▸ **AIM OF THE TASK**
Reproduce every one of the following items word for word, leaving each line unchanged.
::::::::
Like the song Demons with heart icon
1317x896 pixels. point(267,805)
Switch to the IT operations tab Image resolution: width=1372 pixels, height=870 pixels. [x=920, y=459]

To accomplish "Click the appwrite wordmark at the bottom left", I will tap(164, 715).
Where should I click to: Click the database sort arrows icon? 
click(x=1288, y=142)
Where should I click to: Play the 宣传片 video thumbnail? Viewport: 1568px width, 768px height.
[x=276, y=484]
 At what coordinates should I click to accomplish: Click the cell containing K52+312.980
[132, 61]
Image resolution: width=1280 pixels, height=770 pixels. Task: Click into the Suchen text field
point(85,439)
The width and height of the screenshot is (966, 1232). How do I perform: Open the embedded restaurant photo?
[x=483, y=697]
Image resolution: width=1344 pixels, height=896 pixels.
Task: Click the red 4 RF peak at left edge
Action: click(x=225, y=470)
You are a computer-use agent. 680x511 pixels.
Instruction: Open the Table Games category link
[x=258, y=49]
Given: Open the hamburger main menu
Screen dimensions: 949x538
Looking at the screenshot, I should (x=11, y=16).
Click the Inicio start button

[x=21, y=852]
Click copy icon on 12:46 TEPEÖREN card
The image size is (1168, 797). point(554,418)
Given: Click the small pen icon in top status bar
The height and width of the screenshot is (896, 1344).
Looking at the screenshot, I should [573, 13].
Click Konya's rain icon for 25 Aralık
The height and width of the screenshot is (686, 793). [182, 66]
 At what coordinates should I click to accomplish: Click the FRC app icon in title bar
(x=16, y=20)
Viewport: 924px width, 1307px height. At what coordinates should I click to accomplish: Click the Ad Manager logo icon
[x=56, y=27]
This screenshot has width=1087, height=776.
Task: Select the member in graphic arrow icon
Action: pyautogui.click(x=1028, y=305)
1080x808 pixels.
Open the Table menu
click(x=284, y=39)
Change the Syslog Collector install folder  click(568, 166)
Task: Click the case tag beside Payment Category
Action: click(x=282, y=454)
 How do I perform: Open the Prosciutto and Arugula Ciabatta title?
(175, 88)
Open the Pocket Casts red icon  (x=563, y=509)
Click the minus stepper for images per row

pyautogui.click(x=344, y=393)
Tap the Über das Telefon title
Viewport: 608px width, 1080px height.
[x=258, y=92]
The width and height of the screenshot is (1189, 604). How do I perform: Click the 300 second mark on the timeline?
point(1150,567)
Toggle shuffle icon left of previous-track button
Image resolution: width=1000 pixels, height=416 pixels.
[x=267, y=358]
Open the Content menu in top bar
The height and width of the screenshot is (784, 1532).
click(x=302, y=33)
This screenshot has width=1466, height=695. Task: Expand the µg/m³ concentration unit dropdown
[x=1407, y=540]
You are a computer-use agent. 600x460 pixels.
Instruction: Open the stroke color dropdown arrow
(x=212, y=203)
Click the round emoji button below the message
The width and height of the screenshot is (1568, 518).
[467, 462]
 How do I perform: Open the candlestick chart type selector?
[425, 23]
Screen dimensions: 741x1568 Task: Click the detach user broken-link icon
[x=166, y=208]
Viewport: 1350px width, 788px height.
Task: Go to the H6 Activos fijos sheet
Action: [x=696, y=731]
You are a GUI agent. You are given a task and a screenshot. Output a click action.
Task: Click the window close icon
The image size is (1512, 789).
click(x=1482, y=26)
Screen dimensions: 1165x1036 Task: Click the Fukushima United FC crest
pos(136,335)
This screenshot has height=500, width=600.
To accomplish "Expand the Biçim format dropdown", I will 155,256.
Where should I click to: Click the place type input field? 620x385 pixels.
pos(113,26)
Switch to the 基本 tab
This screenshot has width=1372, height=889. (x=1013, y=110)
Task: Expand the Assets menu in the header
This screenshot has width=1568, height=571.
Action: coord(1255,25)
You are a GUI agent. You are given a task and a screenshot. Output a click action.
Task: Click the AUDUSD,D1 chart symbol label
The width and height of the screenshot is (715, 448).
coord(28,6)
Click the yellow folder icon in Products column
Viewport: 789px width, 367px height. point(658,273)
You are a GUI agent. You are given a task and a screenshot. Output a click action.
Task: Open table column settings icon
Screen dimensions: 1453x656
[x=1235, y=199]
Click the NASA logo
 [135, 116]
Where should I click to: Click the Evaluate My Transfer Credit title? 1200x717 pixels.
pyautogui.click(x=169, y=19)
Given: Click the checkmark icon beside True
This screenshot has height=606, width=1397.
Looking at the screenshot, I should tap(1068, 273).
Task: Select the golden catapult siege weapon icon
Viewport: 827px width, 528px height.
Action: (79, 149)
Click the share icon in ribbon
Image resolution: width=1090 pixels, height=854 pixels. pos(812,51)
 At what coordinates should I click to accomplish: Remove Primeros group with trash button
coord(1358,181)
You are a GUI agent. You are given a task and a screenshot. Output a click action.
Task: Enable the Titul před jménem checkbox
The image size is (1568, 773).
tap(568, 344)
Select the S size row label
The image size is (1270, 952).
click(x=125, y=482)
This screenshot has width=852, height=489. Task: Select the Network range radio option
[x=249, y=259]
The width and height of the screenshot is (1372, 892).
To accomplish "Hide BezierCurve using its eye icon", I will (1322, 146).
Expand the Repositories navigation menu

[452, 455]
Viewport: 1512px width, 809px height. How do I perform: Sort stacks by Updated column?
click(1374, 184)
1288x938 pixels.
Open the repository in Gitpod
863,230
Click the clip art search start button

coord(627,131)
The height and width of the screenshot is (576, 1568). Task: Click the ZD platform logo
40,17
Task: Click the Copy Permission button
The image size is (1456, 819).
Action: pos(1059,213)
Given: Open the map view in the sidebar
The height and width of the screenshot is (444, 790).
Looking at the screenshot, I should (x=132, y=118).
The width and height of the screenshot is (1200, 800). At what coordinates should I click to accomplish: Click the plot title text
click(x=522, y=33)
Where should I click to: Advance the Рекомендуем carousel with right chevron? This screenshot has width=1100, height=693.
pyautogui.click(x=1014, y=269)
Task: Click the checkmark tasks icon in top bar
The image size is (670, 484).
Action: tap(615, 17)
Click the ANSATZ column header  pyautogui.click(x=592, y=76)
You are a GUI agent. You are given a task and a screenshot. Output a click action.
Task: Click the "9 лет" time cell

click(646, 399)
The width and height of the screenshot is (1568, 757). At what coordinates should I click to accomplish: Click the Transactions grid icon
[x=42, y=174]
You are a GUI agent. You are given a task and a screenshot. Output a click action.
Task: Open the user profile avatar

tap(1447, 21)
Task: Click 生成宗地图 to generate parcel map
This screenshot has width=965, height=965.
::::::::
▸ **THE RESPONSE**
Like the song Demons with heart icon
1317x896 pixels. point(267,805)
Switch to the IT operations tab Image resolution: width=1372 pixels, height=870 pixels. [x=920, y=459]

To accomplish "Click the appwrite wordmark at the bottom left", I will tap(164, 715).
Where should I click to: Click the database sort arrows icon? 
click(x=1288, y=142)
Where should I click to: Play the 宣传片 video thumbnail? Viewport: 1568px width, 768px height.
[x=276, y=484]
 At what coordinates should I click to accomplish: Click the cell containing K52+312.980
[132, 61]
Image resolution: width=1280 pixels, height=770 pixels. Task: Click into the Suchen text field
point(85,439)
The width and height of the screenshot is (966, 1232). How do I perform: Open the embedded restaurant photo?
[x=483, y=697]
Image resolution: width=1344 pixels, height=896 pixels.
Task: Click the red 4 RF peak at left edge
Action: click(x=225, y=470)
You are a computer-use agent. 680x511 pixels.
Instruction: Open the Table Games category link
[x=258, y=49]
Given: Open the hamburger main menu
Screen dimensions: 949x538
Looking at the screenshot, I should (x=11, y=16).
Click the Inicio start button

[x=21, y=852]
Click copy icon on 12:46 TEPEÖREN card
The image size is (1168, 797). point(554,418)
Given: Click the small pen icon in top status bar
The height and width of the screenshot is (896, 1344).
Looking at the screenshot, I should [573, 13].
Click Konya's rain icon for 25 Aralık
The height and width of the screenshot is (686, 793). [182, 66]
 At what coordinates should I click to accomplish: Click the FRC app icon in title bar
(x=16, y=20)
Viewport: 924px width, 1307px height. At what coordinates should I click to accomplish: Click the Ad Manager logo icon
[x=56, y=27]
This screenshot has width=1087, height=776.
Task: Select the member in graphic arrow icon
Action: pyautogui.click(x=1028, y=305)
1080x808 pixels.
Open the Table menu
click(x=284, y=39)
Change the Syslog Collector install folder  click(568, 166)
Task: Click the case tag beside Payment Category
Action: click(x=282, y=454)
 How do I perform: Open the Prosciutto and Arugula Ciabatta title?
(175, 88)
Open the Pocket Casts red icon  (x=563, y=509)
Click the minus stepper for images per row

pyautogui.click(x=344, y=393)
Tap the Über das Telefon title
Viewport: 608px width, 1080px height.
[x=258, y=92]
The width and height of the screenshot is (1189, 604). How do I perform: Click the 300 second mark on the timeline?
point(1150,567)
Toggle shuffle icon left of previous-track button
Image resolution: width=1000 pixels, height=416 pixels.
[x=267, y=358]
Open the Content menu in top bar
The height and width of the screenshot is (784, 1532).
click(x=302, y=33)
This screenshot has width=1466, height=695. Task: Expand the µg/m³ concentration unit dropdown
[x=1407, y=540]
You are a computer-use agent. 600x460 pixels.
Instruction: Open the stroke color dropdown arrow
(x=212, y=203)
Click the round emoji button below the message
The width and height of the screenshot is (1568, 518).
[467, 462]
 How do I perform: Open the candlestick chart type selector?
[425, 23]
Screen dimensions: 741x1568 Task: Click the detach user broken-link icon
[x=166, y=208]
Viewport: 1350px width, 788px height.
Task: Go to the H6 Activos fijos sheet
Action: [x=696, y=731]
You are a GUI agent. You are given a task and a screenshot. Output a click action.
Task: Click the window close icon
The image size is (1512, 789).
click(x=1482, y=26)
Screen dimensions: 1165x1036 Task: Click the Fukushima United FC crest
pos(136,335)
This screenshot has height=500, width=600.
To accomplish "Expand the Biçim format dropdown", I will 155,256.
Where should I click to: Click the place type input field? 620x385 pixels.
pos(113,26)
Switch to the 基本 tab
This screenshot has width=1372, height=889. (x=1013, y=110)
Task: Expand the Assets menu in the header
This screenshot has width=1568, height=571.
Action: coord(1255,25)
You are a GUI agent. You are given a task and a screenshot. Output a click action.
Task: Click the AUDUSD,D1 chart symbol label
The width and height of the screenshot is (715, 448).
coord(28,6)
Click the yellow folder icon in Products column
Viewport: 789px width, 367px height. point(658,273)
You are a GUI agent. You are given a task and a screenshot. Output a click action.
Task: Open table column settings icon
Screen dimensions: 1453x656
[x=1235, y=199]
Click the NASA logo
 [135, 116]
Where should I click to: Click the Evaluate My Transfer Credit title? 1200x717 pixels.
pyautogui.click(x=169, y=19)
Given: Click the checkmark icon beside True
This screenshot has height=606, width=1397.
Looking at the screenshot, I should tap(1068, 273).
Task: Select the golden catapult siege weapon icon
Viewport: 827px width, 528px height.
Action: (79, 149)
Click the share icon in ribbon
Image resolution: width=1090 pixels, height=854 pixels. pos(812,51)
 At what coordinates should I click to accomplish: Remove Primeros group with trash button
coord(1358,181)
You are a GUI agent. You are given a task and a screenshot. Output a click action.
Task: Enable the Titul před jménem checkbox
The image size is (1568, 773).
tap(568, 344)
Select the S size row label
The image size is (1270, 952).
click(x=125, y=482)
This screenshot has width=852, height=489. Task: Select the Network range radio option
[x=249, y=259]
The width and height of the screenshot is (1372, 892).
To accomplish "Hide BezierCurve using its eye icon", I will (1322, 146).
Expand the Repositories navigation menu

[452, 455]
Viewport: 1512px width, 809px height. How do I perform: Sort stacks by Updated column?
click(1374, 184)
1288x938 pixels.
Open the repository in Gitpod
863,230
Click the clip art search start button

coord(627,131)
The height and width of the screenshot is (576, 1568). Task: Click the ZD platform logo
40,17
Task: Click the Copy Permission button
The image size is (1456, 819).
Action: pos(1059,213)
Given: Open the map view in the sidebar
The height and width of the screenshot is (444, 790).
Looking at the screenshot, I should (x=132, y=118).
The width and height of the screenshot is (1200, 800). At what coordinates should I click to accomplish: Click the plot title text
click(x=522, y=33)
Where should I click to: Advance the Рекомендуем carousel with right chevron? This screenshot has width=1100, height=693.
pyautogui.click(x=1014, y=269)
Task: Click the checkmark tasks icon in top bar
The image size is (670, 484).
Action: tap(615, 17)
Click the ANSATZ column header  pyautogui.click(x=592, y=76)
You are a GUI agent. You are given a task and a screenshot. Output a click action.
Task: Click the "9 лет" time cell

click(646, 399)
The width and height of the screenshot is (1568, 757). At what coordinates should I click to accomplish: Click the Transactions grid icon
[x=42, y=174]
You are a GUI agent. You are given a task and a screenshot. Output a click action.
Task: Open the user profile avatar

tap(1447, 21)
Task: Click 生成宗地图 to generate parcel map
This screenshot has width=965, height=965.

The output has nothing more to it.